= Cash-flow return on investment =

Cash-flow return on investment (CFROI) is a valuation model that assumes the stock market sets prices based on cash flow, not on corporate performance and earnings.

$\text{CFROI} = \frac {\text{Cash flow}} {\text{Market recapitalization}}$

For the corporation, it is essentially internal rate of return (IRR). CFROI is compared to a hurdle rate to determine if investment/product is performing adequately. The hurdle rate is the total cost of capital for the corporation calculated by a mix of cost of debt financing plus investors' expected return on equity investments. The CFROI must exceed the hurdle rate to satisfy both the debt financing and the investors expected return.
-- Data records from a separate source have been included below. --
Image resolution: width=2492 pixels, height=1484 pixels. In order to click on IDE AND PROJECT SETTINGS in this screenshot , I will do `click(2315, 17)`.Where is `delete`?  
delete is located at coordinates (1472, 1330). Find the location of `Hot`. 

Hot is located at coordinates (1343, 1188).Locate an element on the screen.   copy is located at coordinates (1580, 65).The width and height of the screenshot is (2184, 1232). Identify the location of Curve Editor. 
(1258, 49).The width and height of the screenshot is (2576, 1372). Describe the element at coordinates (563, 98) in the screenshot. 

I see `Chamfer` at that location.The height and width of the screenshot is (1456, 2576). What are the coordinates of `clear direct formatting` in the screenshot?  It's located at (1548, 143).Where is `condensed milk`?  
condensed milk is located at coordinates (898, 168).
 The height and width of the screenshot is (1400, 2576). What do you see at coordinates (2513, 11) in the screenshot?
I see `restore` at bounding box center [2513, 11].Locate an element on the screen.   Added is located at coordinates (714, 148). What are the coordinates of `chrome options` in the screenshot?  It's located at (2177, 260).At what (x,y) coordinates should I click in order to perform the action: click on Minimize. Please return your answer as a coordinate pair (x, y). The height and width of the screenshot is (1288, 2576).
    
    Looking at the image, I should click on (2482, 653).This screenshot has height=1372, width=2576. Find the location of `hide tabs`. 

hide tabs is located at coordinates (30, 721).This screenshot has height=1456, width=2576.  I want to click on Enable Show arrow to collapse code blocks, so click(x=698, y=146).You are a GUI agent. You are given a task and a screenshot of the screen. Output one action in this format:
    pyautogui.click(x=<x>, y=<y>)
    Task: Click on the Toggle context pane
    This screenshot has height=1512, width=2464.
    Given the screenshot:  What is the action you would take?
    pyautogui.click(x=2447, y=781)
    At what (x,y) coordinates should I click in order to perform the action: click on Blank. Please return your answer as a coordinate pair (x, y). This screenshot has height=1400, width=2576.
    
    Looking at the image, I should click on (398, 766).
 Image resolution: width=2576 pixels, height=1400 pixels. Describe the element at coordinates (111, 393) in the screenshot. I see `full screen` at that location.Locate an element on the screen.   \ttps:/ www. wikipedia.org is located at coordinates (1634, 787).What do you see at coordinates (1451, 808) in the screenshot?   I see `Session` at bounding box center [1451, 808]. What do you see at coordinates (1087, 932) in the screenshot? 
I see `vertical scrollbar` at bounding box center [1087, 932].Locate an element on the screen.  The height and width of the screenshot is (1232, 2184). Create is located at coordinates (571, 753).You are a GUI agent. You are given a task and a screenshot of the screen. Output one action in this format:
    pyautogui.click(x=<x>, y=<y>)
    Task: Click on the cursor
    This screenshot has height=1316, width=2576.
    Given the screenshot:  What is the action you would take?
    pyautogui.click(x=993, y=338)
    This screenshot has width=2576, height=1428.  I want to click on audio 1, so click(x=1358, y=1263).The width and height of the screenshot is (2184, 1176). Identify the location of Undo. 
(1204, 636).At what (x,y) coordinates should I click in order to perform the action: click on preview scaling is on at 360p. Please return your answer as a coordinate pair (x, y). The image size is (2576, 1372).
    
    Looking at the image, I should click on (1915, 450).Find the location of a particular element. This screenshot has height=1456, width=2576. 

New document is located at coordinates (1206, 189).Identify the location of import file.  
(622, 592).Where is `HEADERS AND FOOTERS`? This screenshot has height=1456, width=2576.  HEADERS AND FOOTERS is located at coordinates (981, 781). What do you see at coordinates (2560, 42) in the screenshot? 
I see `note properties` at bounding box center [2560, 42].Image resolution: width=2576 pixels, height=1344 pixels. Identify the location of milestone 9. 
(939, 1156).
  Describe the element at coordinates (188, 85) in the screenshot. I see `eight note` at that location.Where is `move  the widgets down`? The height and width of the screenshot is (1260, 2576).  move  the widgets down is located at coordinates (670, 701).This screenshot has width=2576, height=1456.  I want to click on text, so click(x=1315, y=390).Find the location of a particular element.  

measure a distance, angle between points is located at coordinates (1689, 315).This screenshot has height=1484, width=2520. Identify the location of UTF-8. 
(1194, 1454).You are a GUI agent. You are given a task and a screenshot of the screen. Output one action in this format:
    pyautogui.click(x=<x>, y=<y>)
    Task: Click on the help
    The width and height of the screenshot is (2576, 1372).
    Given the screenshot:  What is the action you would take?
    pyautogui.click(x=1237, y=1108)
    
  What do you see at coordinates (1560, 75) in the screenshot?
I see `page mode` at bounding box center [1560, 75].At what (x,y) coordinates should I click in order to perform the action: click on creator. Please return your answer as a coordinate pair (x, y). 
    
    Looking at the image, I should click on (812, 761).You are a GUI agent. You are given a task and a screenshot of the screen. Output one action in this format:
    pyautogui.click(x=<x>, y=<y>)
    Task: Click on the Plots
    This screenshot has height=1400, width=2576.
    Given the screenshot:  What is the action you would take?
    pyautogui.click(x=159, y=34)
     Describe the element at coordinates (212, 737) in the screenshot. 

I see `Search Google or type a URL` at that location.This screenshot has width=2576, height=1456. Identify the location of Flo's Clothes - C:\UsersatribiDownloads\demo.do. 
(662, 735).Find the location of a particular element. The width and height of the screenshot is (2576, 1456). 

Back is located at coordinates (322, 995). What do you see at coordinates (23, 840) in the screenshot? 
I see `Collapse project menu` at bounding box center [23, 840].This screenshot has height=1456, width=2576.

$\text{CFROI} = \frac {\text{Gross cash flow}} {\text{Gross investment}}$

Michael J. Mauboussin in his 2006 book More Than You Know: Finding Financial Wisdom in Unconventional Places, quoted an analysis by Credit Suisse First Boston, that, measured by CFROI, performance of companies tend to converge after five years in terms of their survival rates.

The CFROI for a firm or a division can then be written as follows:

$\text{CFROI} = \frac {\text{Gross cash flow} - \text{Economic depreciation}} {\text{Gross investment}}$

This annuity is called the economic depreciation:

$\text{Economic depreciation} = \frac {K_c} {\left ( 1+K_c \right )^n-1}$

where n is the expected life of the asset and K_{c} is the replacement cost in current dollars.